- **Instructions for the task**: Give back the entries in full, exactly as they are written.

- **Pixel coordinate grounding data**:
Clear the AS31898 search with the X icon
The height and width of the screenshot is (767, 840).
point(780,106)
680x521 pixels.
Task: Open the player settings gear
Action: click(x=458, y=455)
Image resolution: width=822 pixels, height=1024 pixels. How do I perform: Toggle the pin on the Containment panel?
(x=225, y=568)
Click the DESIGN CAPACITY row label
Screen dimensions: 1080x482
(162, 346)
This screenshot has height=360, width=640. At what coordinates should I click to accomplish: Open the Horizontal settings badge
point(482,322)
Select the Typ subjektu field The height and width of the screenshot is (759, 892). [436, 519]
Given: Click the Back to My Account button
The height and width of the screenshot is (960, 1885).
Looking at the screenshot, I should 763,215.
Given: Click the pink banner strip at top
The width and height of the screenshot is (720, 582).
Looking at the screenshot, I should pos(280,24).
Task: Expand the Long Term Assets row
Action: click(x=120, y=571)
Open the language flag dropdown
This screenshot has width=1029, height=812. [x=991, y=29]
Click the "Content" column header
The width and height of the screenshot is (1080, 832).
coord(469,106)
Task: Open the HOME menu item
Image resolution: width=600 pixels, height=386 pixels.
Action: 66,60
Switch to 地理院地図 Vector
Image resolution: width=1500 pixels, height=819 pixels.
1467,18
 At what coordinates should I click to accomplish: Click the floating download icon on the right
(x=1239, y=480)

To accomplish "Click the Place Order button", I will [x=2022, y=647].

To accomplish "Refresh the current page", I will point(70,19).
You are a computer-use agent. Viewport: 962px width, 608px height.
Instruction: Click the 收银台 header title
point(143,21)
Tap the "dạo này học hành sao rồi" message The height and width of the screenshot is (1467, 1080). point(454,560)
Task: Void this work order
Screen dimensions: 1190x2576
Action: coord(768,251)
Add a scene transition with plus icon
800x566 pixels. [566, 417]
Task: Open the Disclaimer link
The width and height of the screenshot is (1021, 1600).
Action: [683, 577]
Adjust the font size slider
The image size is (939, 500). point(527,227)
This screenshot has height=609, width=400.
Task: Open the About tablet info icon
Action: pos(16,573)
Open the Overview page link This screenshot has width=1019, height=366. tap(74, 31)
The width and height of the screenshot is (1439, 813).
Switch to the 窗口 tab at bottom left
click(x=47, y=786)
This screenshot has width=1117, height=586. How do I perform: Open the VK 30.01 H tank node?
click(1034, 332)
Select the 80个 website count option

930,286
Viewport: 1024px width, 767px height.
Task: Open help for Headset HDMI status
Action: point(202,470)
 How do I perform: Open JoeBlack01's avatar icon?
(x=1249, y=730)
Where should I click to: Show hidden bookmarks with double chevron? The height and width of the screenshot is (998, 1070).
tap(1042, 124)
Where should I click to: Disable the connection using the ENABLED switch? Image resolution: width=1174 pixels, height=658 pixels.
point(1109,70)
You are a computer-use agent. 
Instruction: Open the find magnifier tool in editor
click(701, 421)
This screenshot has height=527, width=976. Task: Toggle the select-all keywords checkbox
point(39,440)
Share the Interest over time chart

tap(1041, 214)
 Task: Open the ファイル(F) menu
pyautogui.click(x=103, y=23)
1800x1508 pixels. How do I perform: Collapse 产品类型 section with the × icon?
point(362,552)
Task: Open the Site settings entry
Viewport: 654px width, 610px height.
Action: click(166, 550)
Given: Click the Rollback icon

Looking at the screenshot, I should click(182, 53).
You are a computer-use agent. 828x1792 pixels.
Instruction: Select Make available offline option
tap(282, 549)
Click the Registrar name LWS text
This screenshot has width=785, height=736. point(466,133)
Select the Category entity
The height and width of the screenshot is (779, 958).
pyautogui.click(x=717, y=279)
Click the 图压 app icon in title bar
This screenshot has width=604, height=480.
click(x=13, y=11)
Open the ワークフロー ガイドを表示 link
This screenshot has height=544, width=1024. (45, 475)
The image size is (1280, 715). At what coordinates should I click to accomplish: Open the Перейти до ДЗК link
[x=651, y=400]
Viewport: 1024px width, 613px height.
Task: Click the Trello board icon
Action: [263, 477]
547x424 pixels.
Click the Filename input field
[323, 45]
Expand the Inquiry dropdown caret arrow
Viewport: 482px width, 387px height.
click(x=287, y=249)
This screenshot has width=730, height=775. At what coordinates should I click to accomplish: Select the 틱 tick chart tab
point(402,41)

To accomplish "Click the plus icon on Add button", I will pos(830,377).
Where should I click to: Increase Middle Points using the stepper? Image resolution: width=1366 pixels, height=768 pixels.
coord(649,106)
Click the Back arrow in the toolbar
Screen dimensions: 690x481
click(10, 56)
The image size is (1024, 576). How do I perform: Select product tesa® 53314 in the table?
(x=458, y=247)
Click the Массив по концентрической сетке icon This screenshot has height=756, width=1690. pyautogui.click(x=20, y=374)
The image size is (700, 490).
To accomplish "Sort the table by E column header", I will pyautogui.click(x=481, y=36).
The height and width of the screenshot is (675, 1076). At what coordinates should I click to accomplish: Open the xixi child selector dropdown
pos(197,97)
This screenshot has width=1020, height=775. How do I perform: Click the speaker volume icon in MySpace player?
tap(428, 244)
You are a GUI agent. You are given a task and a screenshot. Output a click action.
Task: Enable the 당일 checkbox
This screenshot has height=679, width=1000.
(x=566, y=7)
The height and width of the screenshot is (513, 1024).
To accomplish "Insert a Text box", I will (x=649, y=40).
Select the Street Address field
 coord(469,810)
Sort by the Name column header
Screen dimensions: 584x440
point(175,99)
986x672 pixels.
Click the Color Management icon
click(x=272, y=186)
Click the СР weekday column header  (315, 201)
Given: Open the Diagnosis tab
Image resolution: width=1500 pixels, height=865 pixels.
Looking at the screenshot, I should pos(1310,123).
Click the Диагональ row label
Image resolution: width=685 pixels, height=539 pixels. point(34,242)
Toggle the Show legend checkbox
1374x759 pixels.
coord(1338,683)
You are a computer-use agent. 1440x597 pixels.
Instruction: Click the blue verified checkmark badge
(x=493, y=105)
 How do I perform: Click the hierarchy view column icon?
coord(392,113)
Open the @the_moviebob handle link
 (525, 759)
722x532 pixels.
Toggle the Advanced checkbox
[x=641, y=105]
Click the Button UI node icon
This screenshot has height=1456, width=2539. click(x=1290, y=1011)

- **Reply to the task**:
Clear the AS31898 search with the X icon
The height and width of the screenshot is (767, 840).
point(780,106)
680x521 pixels.
Task: Open the player settings gear
Action: click(x=458, y=455)
Image resolution: width=822 pixels, height=1024 pixels. How do I perform: Toggle the pin on the Containment panel?
(x=225, y=568)
Click the DESIGN CAPACITY row label
Screen dimensions: 1080x482
(162, 346)
This screenshot has height=360, width=640. At what coordinates should I click to accomplish: Open the Horizontal settings badge
point(482,322)
Select the Typ subjektu field The height and width of the screenshot is (759, 892). [436, 519]
Given: Click the Back to My Account button
The height and width of the screenshot is (960, 1885).
Looking at the screenshot, I should 763,215.
Given: Click the pink banner strip at top
The width and height of the screenshot is (720, 582).
Looking at the screenshot, I should pos(280,24).
Task: Expand the Long Term Assets row
Action: click(x=120, y=571)
Open the language flag dropdown
This screenshot has width=1029, height=812. [x=991, y=29]
Click the "Content" column header
The width and height of the screenshot is (1080, 832).
coord(469,106)
Task: Open the HOME menu item
Image resolution: width=600 pixels, height=386 pixels.
Action: 66,60
Switch to 地理院地図 Vector
Image resolution: width=1500 pixels, height=819 pixels.
1467,18
 At what coordinates should I click to accomplish: Click the floating download icon on the right
(x=1239, y=480)

To accomplish "Click the Place Order button", I will [x=2022, y=647].

To accomplish "Refresh the current page", I will point(70,19).
You are a computer-use agent. Viewport: 962px width, 608px height.
Instruction: Click the 收银台 header title
point(143,21)
Tap the "dạo này học hành sao rồi" message The height and width of the screenshot is (1467, 1080). point(454,560)
Task: Void this work order
Screen dimensions: 1190x2576
Action: coord(768,251)
Add a scene transition with plus icon
800x566 pixels. [566, 417]
Task: Open the Disclaimer link
The width and height of the screenshot is (1021, 1600).
Action: [683, 577]
Adjust the font size slider
The image size is (939, 500). point(527,227)
This screenshot has height=609, width=400.
Task: Open the About tablet info icon
Action: pos(16,573)
Open the Overview page link This screenshot has width=1019, height=366. tap(74, 31)
The width and height of the screenshot is (1439, 813).
Switch to the 窗口 tab at bottom left
click(x=47, y=786)
This screenshot has width=1117, height=586. How do I perform: Open the VK 30.01 H tank node?
click(1034, 332)
Select the 80个 website count option

930,286
Viewport: 1024px width, 767px height.
Task: Open help for Headset HDMI status
Action: point(202,470)
 How do I perform: Open JoeBlack01's avatar icon?
(x=1249, y=730)
Where should I click to: Show hidden bookmarks with double chevron? The height and width of the screenshot is (998, 1070).
tap(1042, 124)
Where should I click to: Disable the connection using the ENABLED switch? Image resolution: width=1174 pixels, height=658 pixels.
point(1109,70)
You are a computer-use agent. 
Instruction: Open the find magnifier tool in editor
click(701, 421)
This screenshot has height=527, width=976. Task: Toggle the select-all keywords checkbox
point(39,440)
Share the Interest over time chart

tap(1041, 214)
 Task: Open the ファイル(F) menu
pyautogui.click(x=103, y=23)
1800x1508 pixels. How do I perform: Collapse 产品类型 section with the × icon?
point(362,552)
Task: Open the Site settings entry
Viewport: 654px width, 610px height.
Action: click(166, 550)
Given: Click the Rollback icon

Looking at the screenshot, I should click(182, 53).
You are a computer-use agent. 828x1792 pixels.
Instruction: Select Make available offline option
tap(282, 549)
Click the Registrar name LWS text
This screenshot has width=785, height=736. point(466,133)
Select the Category entity
The height and width of the screenshot is (779, 958).
pyautogui.click(x=717, y=279)
Click the 图压 app icon in title bar
This screenshot has width=604, height=480.
click(x=13, y=11)
Open the ワークフロー ガイドを表示 link
This screenshot has height=544, width=1024. (45, 475)
The image size is (1280, 715). At what coordinates should I click to accomplish: Open the Перейти до ДЗК link
[x=651, y=400]
Viewport: 1024px width, 613px height.
Task: Click the Trello board icon
Action: [263, 477]
547x424 pixels.
Click the Filename input field
[323, 45]
Expand the Inquiry dropdown caret arrow
Viewport: 482px width, 387px height.
click(x=287, y=249)
This screenshot has width=730, height=775. At what coordinates should I click to accomplish: Select the 틱 tick chart tab
point(402,41)

To accomplish "Click the plus icon on Add button", I will pos(830,377).
Where should I click to: Increase Middle Points using the stepper? Image resolution: width=1366 pixels, height=768 pixels.
coord(649,106)
Click the Back arrow in the toolbar
Screen dimensions: 690x481
click(10, 56)
The image size is (1024, 576). How do I perform: Select product tesa® 53314 in the table?
(x=458, y=247)
Click the Массив по концентрической сетке icon This screenshot has height=756, width=1690. pyautogui.click(x=20, y=374)
The image size is (700, 490).
To accomplish "Sort the table by E column header", I will pyautogui.click(x=481, y=36).
The height and width of the screenshot is (675, 1076). At what coordinates should I click to accomplish: Open the xixi child selector dropdown
pos(197,97)
This screenshot has width=1020, height=775. How do I perform: Click the speaker volume icon in MySpace player?
tap(428, 244)
You are a GUI agent. You are given a task and a screenshot. Output a click action.
Task: Enable the 당일 checkbox
This screenshot has height=679, width=1000.
(x=566, y=7)
The height and width of the screenshot is (513, 1024).
To accomplish "Insert a Text box", I will (x=649, y=40).
Select the Street Address field
 coord(469,810)
Sort by the Name column header
Screen dimensions: 584x440
point(175,99)
986x672 pixels.
Click the Color Management icon
click(x=272, y=186)
Click the СР weekday column header  (315, 201)
Given: Open the Diagnosis tab
Image resolution: width=1500 pixels, height=865 pixels.
Looking at the screenshot, I should pos(1310,123).
Click the Диагональ row label
Image resolution: width=685 pixels, height=539 pixels. point(34,242)
Toggle the Show legend checkbox
1374x759 pixels.
coord(1338,683)
You are a computer-use agent. 1440x597 pixels.
Instruction: Click the blue verified checkmark badge
(x=493, y=105)
 How do I perform: Click the hierarchy view column icon?
coord(392,113)
Open the @the_moviebob handle link
 (525, 759)
722x532 pixels.
Toggle the Advanced checkbox
[x=641, y=105]
Click the Button UI node icon
This screenshot has height=1456, width=2539. click(x=1290, y=1011)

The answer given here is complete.